O senhor Kravel sumiu por alguns dias, mas Kurdis seguiu realizando seu trabalho sob a supervisão de Turzo. O supervisor vomitou algumas instruções para Kurdis e foi para os fundos do armazém. Kurdis aproveitou e saiu pela frente para respirar.

Esse Turzo é um babaca. Mas ao menos esse emprego está me dando duas refeições por dia, um teto e uma rede para dormir.

— Oi, Gustapo! — Kurdis chamou o marujo ao vê-lo passando no cais.

— Kurdis! Como vai indo o trabalho?

— Vai bem... — mentiu sem muita convicção. — Tem informações do senhor Kravel?

— Ele está fora da cidade. Antes que pergunte, não sei quando ele volta e nem sobre a sua relíquia. Como lhe disse antes, ele a levou consigo no dia em que chegamos.

— Estou precisando de uma faca afiada...

— Você não está recebendo um pagamento?

— Sim, mas eu estava enjoado ainda, no primeiro dia e caí, danificando algumas mercadorias. Então, o único pagamento que estou recebendo são dois pratos de comida por dia.

— Entendo.

— Poderia ser um formão de talhar madeira, no lugar da faca.

— Quando estiver no seu intervalo, o levarei na carpintaria. A casa Tannis é dona de muitos negócios...

— Quem são seus senhores? São muito ricos e poderosos?

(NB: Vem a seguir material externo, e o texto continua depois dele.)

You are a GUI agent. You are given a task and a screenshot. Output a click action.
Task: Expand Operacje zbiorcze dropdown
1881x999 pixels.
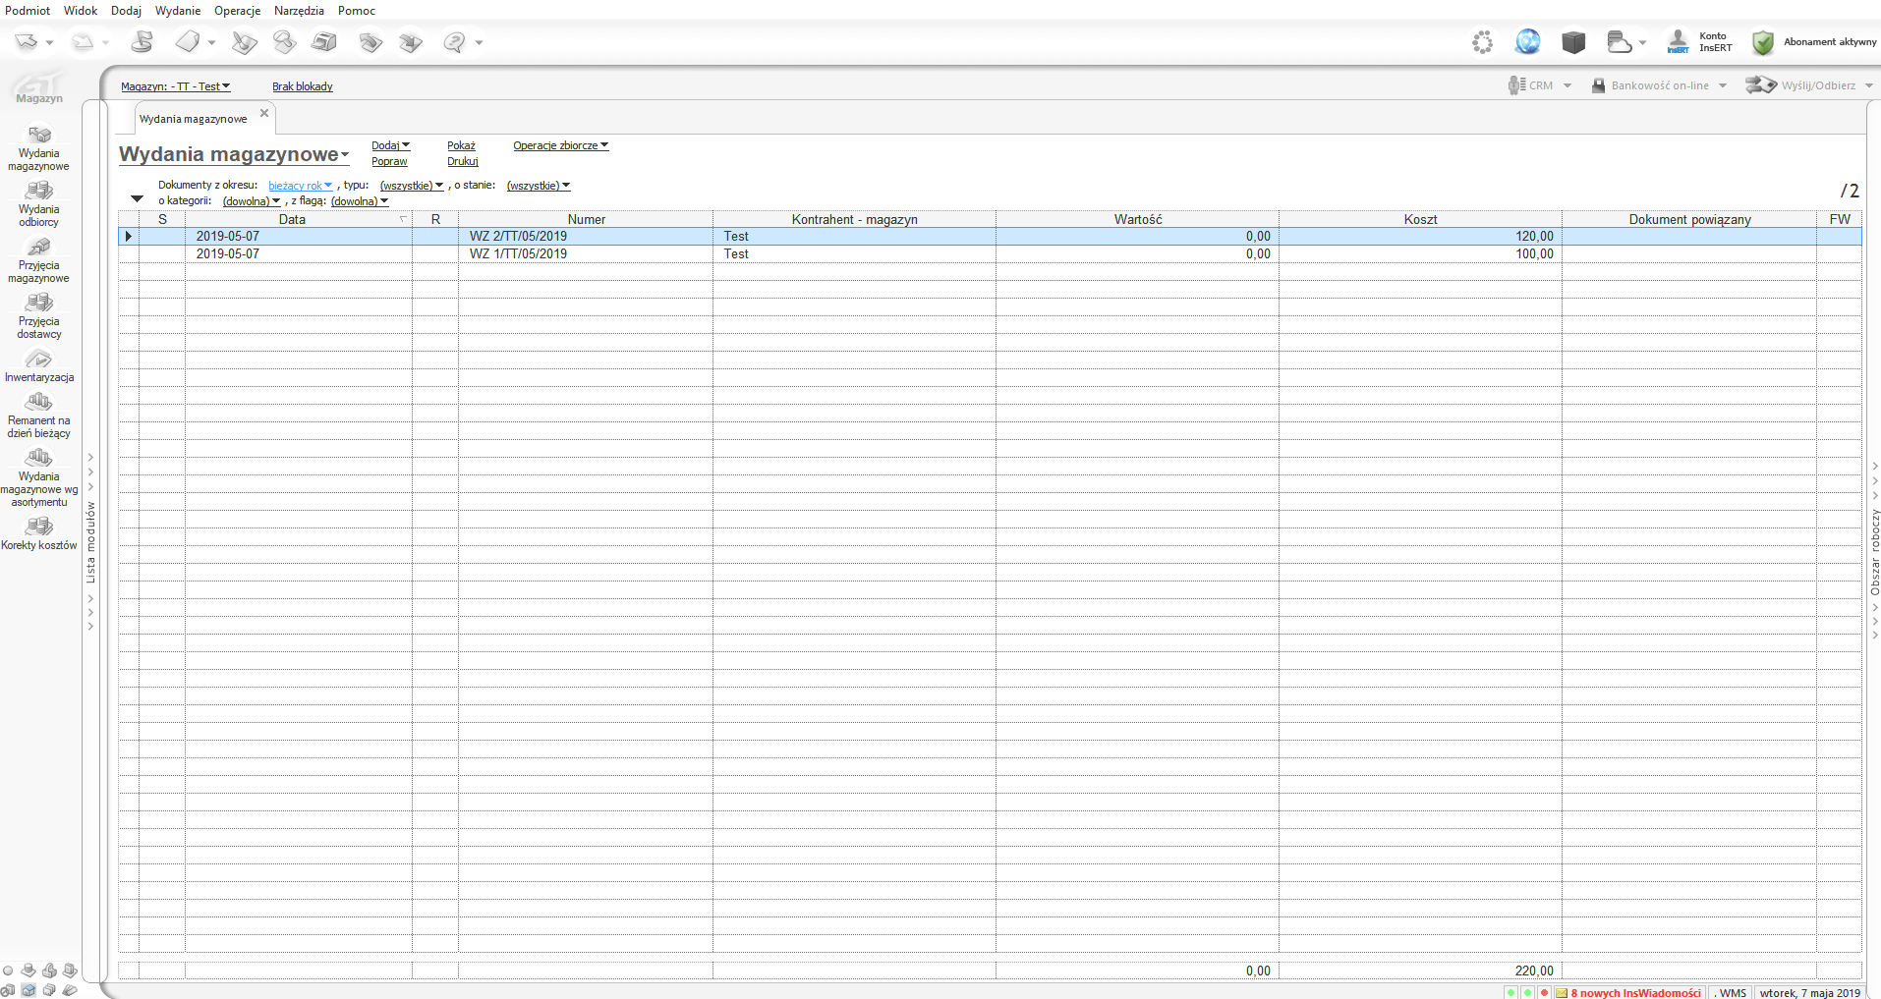(x=560, y=145)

— São ricos, sim, quanto ao poder, fica todo concentrado nas mãos do rei. Casas comerciais como a nossa precisam se esforçar para obter favores da nobreza. E quando falo em favores, pense em algo como pagar menos impostos, ou então, conseguir ser favorecido em um contrato de vulto. Enfim, estou falando demais, a política aqui em Dera é bem mais complicada que isso.

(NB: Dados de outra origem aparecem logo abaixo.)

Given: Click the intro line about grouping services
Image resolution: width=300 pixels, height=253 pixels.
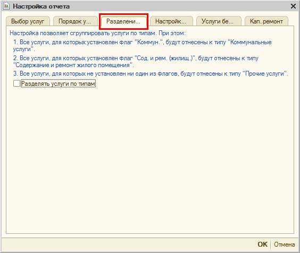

Ao longe, puderam escutar os berros de Turzo.

— Strobo! Strobo! — ele completou em deravo — Onde está aquele imprestável-lambedor-de-frieiras?

— Como está o seu deravo?

— Um pouco melhor, mas já entendi o suficiente. — fez um gesto indicando o interior do armazém — Obrigado! Nos falamos mais tarde!

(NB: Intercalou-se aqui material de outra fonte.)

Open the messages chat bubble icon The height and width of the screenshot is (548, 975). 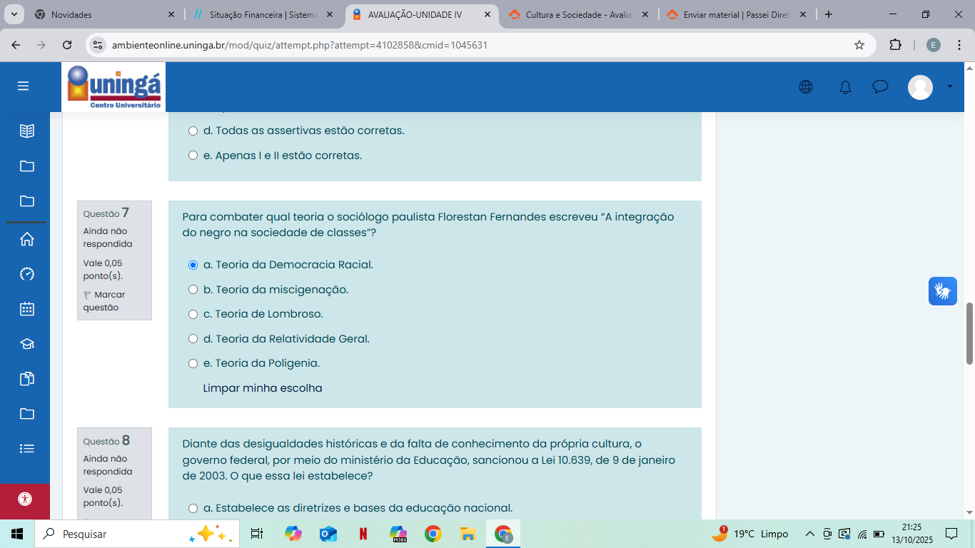880,87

Kurdis entrou no local e deu de cara com Turzo.

— Aí está você! Onde estava, strobo?

— Eu estava mijando.

— Vou reduzir sua ração de água! Não estamos pagando para ficar por aí mijando!

— É claro, senhor.

— Os barris. Para o fundo, todos eles.

— Mas senhor, ontem me pediu para trazê-los para a frente...

— E o que um strobo-mijão-filha-duma-lula entende de administrar um armazém? Apenas faça o que mandei se quiser continuar por aqui!

— Sim senhor...

Esse maldito está fazendo isso tudo de propósito. Se diverte às minhas custas. Imbecil! Vamos ver quem ri por último quando eu estiver com uma vara de condução.

Kurdis vinha rolando um barril inclinado pelo corredor. Deixou-o de pé e abaixou para pegar a madeira da caixa que tinha guardado entre as estantes. Concentrou-se para um feitiço para tentar diminuir o peso do barril.

Mas que droga! A condução é quase nula. O esforço foi em vão!

Guardou a madeira no lugar rapidamente assim que Turzo gritou com ele à distância. Voltou a rolar o barril pesado, inclinando-o um pouco.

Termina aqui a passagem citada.